Tarea propuesta: Transcribe literalmente, del texto sobre el compliance en el sector público, el fragmento que va desde "Uno que no se" hasta "al interés general.".

Fragmento del texto:
· · · · ·
Del exceso de controles al olvido del propósito
Por estos días, ha tomado fuerza la idea de avanzar hacia un modelo de compliance público, como si se tratara de una novedad o de una importación desde el mundo corporativo.
¿Recuerdan la fábula de la hormiguita trabajadora y feliz? Aquella que realizaba su labor con alegría, compromiso y eficiencia, sin necesidad de supervisión. Hasta que llegaron los procedimientos, los informes, los jefes de los jefes, las consultorías, los diagnósticos y finalmente, la hormiga fue despedida para reducir gasto.
Aunque parezca exagerado, esta historia –usada muchas veces para retratar los excesos de burocracia en organizaciones privadas– refleja inquietantemente lo que ha ido ocurriendo también en el sector público. En nombre del fortalecimiento institucional, la probidad y la prevención de riesgos, hemos construido una arquitectura cada vez más pesada de controles, reportes, instrucciones, unidades de integridad, comités de cumplimiento, oficinas de transparencia, encargados de anticorrupción, y un largo etcétera.
Todo suena muy bien, sobre el papel. Pero lo cierto es que este crecimiento desordenado, no articulado bajo una visión común ni vinculado con un propósito claro, ha generado un efecto contrario al deseado: se ha ido diluyendo el sentido de probidad y servicio que en décadas pasadas era la base cultural del Estado.
Por estos días, ha tomado fuerza la idea de avanzar hacia un modelo de compliance público, como si se tratara de una novedad o de una importación desde el mundo corporativo. Pero la verdad es que el Estado siempre ha tenido mecanismos de cumplimiento, normas de probidad, órganos de fiscalización y marcos de integridad. Lo que nos falta no es más compliance, sino mejor compliance.
Uno que no se mida por el número de controles o el grosor de los manuales, sino por su capacidad de habilitar buenas decisiones, de reforzar la confianza pública y de cuidar el interés general. Lo que hoy predomina, en muchos casos, es un mal compliance: fragmentado, formalista, reactivo y desalineado del propósito institucional.
Cuando entré al sector público en los años 90, no había modelos sofisticados de cumplimiento ni plataformas digitales de seguimiento. Pero había otra cosa: ética pública como convicción, y un fuerte sentido de responsabilidad individual y colectiva. La rendición de cuentas era más política que procedimental, y el juicio profesional tenía espacio. Hoy, muchos servidores públicos sienten que su principal tarea es cumplir con el proceso, aunque el resultado sea irrelevante o incluso contrario al interés general.
· · · · ·
Registros de datos:

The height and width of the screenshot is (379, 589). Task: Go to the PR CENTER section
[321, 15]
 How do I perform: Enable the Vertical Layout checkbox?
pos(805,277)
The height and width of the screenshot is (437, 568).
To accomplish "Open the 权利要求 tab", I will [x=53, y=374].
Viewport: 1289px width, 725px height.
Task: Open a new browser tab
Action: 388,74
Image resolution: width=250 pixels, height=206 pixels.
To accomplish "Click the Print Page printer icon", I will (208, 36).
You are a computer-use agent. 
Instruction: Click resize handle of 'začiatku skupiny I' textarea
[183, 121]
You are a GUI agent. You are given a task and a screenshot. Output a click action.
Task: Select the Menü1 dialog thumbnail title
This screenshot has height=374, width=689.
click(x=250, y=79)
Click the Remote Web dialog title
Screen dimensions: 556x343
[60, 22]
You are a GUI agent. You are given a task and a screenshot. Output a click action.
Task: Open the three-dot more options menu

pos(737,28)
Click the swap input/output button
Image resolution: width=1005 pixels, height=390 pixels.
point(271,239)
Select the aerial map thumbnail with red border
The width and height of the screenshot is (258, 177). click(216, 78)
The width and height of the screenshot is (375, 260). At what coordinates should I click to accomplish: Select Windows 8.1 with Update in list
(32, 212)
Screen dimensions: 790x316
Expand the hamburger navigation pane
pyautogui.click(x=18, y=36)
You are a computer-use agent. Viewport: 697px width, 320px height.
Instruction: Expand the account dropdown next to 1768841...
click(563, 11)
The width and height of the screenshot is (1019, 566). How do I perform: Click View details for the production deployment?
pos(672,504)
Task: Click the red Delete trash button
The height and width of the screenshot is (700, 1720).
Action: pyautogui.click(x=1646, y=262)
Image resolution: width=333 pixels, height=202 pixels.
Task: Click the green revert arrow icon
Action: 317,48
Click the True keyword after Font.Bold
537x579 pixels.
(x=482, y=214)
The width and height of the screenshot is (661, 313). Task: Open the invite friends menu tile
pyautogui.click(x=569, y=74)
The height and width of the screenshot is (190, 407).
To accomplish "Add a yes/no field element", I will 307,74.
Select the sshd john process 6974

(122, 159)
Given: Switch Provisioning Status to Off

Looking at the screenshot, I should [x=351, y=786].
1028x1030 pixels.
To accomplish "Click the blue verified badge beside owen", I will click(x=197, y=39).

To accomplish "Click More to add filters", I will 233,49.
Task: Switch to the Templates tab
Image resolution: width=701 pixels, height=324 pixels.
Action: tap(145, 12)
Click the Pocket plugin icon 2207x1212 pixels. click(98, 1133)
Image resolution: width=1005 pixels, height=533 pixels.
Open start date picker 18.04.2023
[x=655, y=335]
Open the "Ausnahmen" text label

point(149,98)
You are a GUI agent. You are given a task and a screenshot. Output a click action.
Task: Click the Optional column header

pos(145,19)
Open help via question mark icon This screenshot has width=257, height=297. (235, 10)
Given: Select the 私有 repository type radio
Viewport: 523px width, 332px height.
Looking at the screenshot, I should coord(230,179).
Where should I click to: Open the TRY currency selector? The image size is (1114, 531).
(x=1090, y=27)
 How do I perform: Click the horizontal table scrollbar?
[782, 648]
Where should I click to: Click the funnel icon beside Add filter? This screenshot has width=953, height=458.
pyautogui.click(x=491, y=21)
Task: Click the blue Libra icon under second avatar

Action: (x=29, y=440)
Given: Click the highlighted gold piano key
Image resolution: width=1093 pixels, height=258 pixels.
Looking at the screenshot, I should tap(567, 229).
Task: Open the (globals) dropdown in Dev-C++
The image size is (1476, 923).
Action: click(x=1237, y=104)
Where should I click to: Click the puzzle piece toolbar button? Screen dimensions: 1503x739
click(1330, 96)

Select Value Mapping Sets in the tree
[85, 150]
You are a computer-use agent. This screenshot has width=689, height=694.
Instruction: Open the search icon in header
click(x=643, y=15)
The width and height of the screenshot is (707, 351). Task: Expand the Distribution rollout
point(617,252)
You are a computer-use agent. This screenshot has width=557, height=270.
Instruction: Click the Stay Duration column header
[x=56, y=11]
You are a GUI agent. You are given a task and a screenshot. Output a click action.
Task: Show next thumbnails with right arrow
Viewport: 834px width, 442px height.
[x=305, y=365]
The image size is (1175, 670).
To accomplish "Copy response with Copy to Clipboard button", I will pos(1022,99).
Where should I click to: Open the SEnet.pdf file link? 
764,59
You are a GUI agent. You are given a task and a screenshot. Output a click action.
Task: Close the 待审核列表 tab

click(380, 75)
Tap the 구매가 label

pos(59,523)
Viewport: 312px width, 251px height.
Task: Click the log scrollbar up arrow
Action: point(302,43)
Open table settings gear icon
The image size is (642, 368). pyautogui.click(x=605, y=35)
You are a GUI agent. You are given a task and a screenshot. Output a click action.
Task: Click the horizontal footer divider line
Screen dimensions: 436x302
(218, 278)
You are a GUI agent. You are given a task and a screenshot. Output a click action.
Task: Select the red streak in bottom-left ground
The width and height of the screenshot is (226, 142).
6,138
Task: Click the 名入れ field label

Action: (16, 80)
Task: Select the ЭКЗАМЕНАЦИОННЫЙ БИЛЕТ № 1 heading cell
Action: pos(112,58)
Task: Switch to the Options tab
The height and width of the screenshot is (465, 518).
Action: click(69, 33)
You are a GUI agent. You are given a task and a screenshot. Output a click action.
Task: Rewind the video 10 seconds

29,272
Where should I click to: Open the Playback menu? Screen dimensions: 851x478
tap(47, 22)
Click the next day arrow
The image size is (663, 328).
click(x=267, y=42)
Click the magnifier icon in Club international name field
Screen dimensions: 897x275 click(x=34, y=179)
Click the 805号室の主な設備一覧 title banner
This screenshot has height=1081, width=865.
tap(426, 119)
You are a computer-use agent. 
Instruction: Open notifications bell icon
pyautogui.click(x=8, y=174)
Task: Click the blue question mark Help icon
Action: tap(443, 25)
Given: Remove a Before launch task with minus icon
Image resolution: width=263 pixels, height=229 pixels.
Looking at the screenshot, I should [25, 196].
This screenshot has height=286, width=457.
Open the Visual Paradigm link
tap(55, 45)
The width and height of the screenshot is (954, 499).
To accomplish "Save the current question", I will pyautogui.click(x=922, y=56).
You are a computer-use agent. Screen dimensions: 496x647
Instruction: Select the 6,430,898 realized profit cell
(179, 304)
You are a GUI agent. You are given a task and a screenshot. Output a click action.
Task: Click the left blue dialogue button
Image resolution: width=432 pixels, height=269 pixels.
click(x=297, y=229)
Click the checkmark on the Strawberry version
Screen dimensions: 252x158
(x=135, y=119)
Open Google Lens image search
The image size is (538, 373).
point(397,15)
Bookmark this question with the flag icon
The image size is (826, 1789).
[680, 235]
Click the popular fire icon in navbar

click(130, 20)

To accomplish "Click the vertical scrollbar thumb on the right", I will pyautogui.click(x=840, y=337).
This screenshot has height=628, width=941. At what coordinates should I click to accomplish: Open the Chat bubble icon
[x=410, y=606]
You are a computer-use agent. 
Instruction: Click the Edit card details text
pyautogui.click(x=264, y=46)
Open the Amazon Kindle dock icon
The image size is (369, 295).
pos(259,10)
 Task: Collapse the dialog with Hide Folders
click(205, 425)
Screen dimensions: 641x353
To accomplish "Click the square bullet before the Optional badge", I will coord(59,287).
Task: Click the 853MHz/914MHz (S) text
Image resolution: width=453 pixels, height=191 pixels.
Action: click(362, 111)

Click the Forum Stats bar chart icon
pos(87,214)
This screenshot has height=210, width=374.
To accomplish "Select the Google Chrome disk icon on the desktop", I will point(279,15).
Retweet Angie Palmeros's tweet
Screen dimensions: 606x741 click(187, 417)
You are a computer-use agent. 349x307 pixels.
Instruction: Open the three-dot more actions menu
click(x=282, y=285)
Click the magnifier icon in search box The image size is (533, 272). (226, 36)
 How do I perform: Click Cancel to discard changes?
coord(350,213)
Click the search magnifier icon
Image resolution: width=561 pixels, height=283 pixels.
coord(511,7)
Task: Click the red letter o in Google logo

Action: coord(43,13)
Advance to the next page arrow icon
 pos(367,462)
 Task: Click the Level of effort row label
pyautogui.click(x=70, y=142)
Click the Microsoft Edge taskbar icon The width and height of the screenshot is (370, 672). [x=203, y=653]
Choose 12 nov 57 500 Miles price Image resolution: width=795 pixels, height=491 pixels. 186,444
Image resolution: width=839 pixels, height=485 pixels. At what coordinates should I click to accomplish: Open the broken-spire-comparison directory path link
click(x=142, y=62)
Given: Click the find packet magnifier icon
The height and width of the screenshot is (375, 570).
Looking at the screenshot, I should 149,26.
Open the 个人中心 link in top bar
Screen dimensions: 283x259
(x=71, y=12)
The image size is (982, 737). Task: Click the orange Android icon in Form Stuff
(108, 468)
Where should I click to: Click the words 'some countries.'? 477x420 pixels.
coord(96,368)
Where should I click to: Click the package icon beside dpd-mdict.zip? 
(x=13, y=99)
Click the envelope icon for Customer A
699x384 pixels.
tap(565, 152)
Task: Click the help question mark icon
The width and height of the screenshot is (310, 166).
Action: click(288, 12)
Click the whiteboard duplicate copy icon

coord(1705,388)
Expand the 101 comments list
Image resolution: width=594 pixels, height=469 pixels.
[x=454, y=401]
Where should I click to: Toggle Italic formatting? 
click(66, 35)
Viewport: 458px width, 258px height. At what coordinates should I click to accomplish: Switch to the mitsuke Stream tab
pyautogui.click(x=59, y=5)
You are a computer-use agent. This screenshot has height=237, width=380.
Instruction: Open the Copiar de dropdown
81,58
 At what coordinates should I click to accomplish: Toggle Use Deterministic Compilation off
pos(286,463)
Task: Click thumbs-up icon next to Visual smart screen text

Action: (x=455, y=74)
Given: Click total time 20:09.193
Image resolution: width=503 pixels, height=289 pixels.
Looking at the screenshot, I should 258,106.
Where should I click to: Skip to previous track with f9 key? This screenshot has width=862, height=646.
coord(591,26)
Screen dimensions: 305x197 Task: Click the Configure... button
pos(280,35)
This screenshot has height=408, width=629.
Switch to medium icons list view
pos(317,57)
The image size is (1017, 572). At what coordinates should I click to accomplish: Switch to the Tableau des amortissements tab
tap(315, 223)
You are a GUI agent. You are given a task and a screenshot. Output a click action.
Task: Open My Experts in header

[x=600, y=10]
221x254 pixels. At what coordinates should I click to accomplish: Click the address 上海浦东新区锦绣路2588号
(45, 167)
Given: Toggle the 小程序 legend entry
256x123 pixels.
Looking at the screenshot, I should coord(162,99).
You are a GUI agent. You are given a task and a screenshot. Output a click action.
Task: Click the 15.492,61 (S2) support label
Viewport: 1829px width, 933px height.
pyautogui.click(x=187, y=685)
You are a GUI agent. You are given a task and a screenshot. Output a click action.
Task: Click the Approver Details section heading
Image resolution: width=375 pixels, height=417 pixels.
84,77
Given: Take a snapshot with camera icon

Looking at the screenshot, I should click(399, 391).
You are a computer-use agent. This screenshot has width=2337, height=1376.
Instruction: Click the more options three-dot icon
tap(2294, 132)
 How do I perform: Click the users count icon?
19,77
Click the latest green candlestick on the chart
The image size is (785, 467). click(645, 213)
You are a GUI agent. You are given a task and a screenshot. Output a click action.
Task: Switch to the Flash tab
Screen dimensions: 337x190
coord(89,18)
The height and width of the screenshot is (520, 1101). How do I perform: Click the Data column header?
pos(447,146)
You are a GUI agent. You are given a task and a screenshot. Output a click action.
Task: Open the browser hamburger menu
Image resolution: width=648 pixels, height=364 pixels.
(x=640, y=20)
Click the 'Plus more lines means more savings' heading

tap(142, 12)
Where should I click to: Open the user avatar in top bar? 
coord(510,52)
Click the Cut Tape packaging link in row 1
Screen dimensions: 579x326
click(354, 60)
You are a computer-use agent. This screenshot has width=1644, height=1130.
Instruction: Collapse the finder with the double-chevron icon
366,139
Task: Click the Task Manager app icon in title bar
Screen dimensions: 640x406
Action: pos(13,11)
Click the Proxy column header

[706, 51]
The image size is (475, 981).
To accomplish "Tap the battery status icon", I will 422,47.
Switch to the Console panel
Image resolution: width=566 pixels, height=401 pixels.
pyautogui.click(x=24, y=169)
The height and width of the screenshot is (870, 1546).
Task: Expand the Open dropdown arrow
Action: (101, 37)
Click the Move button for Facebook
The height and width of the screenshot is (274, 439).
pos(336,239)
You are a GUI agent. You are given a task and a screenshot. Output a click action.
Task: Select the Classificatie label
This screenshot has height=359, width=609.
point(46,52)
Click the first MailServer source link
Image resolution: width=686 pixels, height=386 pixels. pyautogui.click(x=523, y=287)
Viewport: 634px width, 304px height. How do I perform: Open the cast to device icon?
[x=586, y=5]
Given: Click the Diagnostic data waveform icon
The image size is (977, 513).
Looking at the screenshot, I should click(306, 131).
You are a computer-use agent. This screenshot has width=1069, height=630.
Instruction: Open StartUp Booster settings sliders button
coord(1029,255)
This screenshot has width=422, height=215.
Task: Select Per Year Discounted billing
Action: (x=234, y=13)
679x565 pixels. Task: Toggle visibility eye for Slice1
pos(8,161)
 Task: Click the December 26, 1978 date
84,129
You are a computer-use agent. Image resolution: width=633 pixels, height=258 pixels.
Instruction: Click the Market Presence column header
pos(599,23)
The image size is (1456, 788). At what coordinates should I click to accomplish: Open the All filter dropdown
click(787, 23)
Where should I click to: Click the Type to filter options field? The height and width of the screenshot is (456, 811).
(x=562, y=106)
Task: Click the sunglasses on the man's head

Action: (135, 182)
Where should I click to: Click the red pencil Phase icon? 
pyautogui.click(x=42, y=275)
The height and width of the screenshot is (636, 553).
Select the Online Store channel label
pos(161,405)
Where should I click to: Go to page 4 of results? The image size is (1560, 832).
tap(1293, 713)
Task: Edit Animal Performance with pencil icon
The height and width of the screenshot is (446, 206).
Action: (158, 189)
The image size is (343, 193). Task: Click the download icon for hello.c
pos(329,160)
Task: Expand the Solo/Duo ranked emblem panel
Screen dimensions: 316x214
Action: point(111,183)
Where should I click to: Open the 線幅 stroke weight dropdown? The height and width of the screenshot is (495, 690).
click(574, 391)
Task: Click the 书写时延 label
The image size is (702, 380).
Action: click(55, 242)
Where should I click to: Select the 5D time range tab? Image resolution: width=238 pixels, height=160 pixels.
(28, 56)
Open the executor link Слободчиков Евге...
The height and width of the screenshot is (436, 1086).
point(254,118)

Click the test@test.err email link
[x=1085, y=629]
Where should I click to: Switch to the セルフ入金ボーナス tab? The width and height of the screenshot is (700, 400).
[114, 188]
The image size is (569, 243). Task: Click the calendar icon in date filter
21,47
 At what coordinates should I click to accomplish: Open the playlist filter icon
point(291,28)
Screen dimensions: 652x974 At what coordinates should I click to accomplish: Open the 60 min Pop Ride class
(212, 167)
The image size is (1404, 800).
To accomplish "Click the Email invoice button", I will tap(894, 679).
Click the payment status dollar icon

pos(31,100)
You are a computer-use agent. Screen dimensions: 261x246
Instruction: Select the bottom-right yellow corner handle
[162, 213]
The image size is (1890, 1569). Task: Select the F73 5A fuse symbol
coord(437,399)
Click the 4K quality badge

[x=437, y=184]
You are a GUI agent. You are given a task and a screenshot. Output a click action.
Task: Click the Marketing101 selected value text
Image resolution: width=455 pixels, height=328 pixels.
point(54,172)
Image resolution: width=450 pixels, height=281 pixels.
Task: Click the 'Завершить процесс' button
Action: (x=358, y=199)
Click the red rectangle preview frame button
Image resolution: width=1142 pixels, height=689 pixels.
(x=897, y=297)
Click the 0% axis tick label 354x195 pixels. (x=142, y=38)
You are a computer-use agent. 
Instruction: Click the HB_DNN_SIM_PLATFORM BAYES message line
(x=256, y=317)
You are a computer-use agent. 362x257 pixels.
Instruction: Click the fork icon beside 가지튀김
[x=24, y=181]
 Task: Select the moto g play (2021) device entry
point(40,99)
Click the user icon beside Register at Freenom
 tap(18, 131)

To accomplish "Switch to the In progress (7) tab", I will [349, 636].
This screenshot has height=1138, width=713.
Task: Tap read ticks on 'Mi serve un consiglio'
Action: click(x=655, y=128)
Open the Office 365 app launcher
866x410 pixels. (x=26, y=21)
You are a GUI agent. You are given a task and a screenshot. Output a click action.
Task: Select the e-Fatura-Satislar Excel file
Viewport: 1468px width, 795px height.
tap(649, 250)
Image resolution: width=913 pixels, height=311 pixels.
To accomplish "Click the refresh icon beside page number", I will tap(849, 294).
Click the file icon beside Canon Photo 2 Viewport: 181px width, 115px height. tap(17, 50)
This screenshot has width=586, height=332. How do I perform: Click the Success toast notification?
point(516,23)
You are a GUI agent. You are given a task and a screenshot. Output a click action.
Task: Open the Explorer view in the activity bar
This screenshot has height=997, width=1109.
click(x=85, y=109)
· · · · ·
Respuesta:
Uno que no se mida por el número de controles o el grosor de los manuales, sino por su capacidad de habilitar buenas decisiones, de reforzar la confianza pública y de cuidar el interés general. Lo que hoy predomina, en muchos casos, es un mal compliance: fragmentado, formalista, reactivo y desalineado del propósito institucional.
Cuando entré al sector público en los años 90, no había modelos sofisticados de cumplimiento ni plataformas digitales de seguimiento. Pero había otra cosa: ética pública como convicción, y un fuerte sentido de responsabilidad individual y colectiva. La rendición de cuentas era más política que procedimental, y el juicio profesional tenía espacio. Hoy, muchos servidores públicos sienten que su principal tarea es cumplir con el proceso, aunque el resultado sea irrelevante o incluso contrario al interés general.